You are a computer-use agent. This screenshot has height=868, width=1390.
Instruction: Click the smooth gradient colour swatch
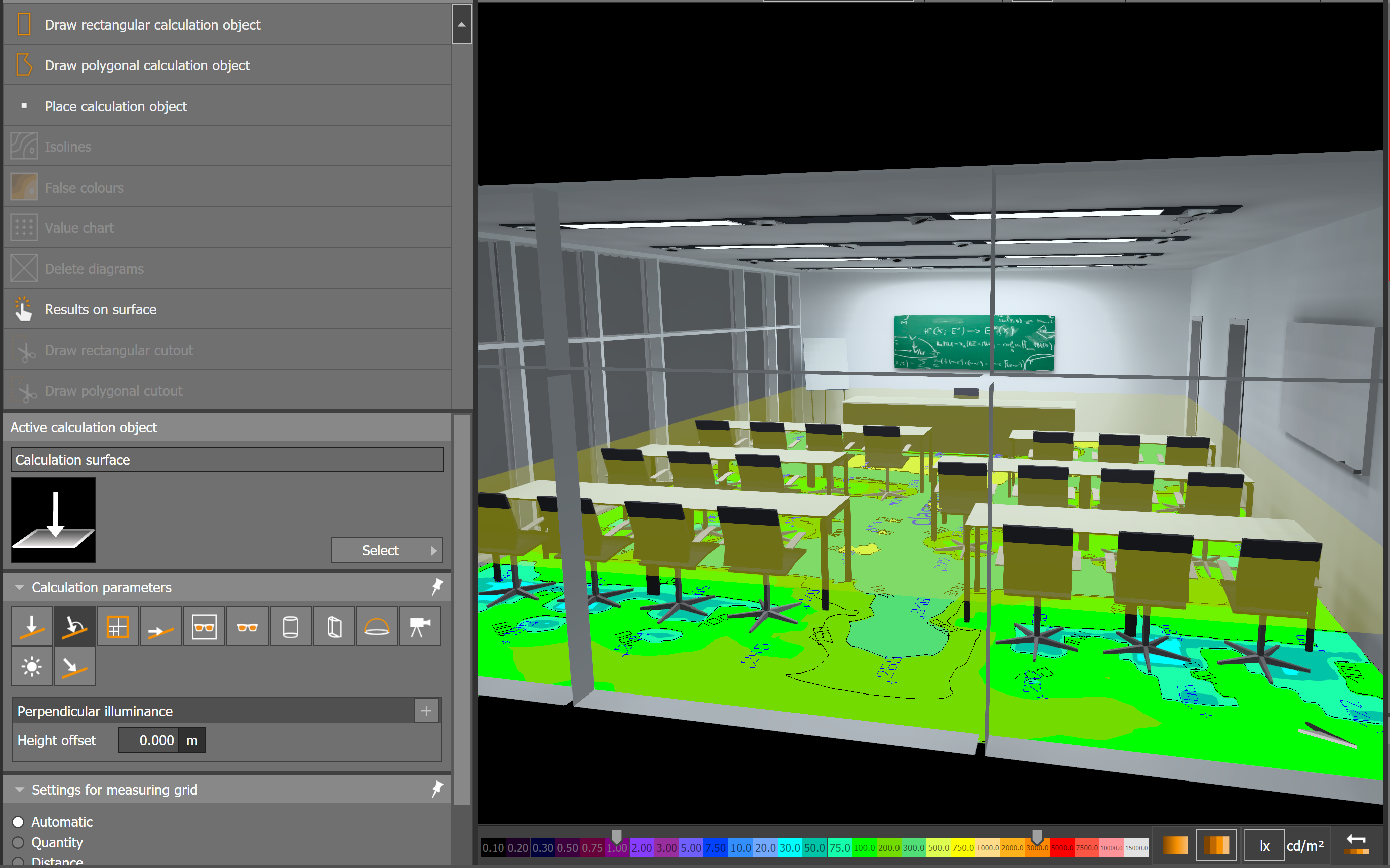1175,845
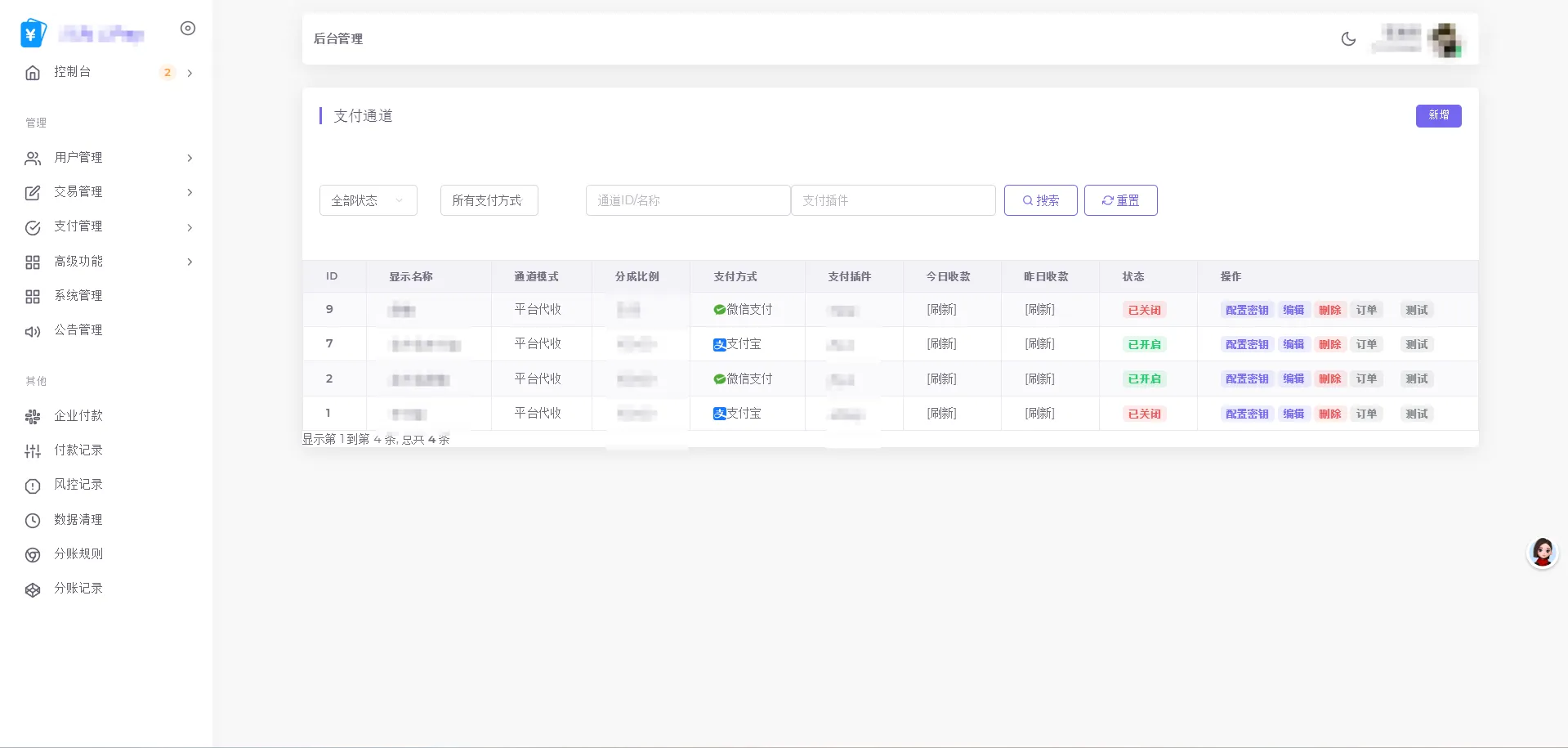Select 交易管理 from the sidebar
Screen dimensions: 1568x748
click(x=78, y=192)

TASK REQUIREMENTS: Reproduce exactly and only the lines from the "Instruction: Click the" line to the last line of the records above. Do not carry over any pictures.

OUTPUT FOR THIS TASK:
Instruction: Click the smooth gradient colour swatch
1175,845
Select 交易管理 from the sidebar
Screen dimensions: 1568x748
click(x=78, y=192)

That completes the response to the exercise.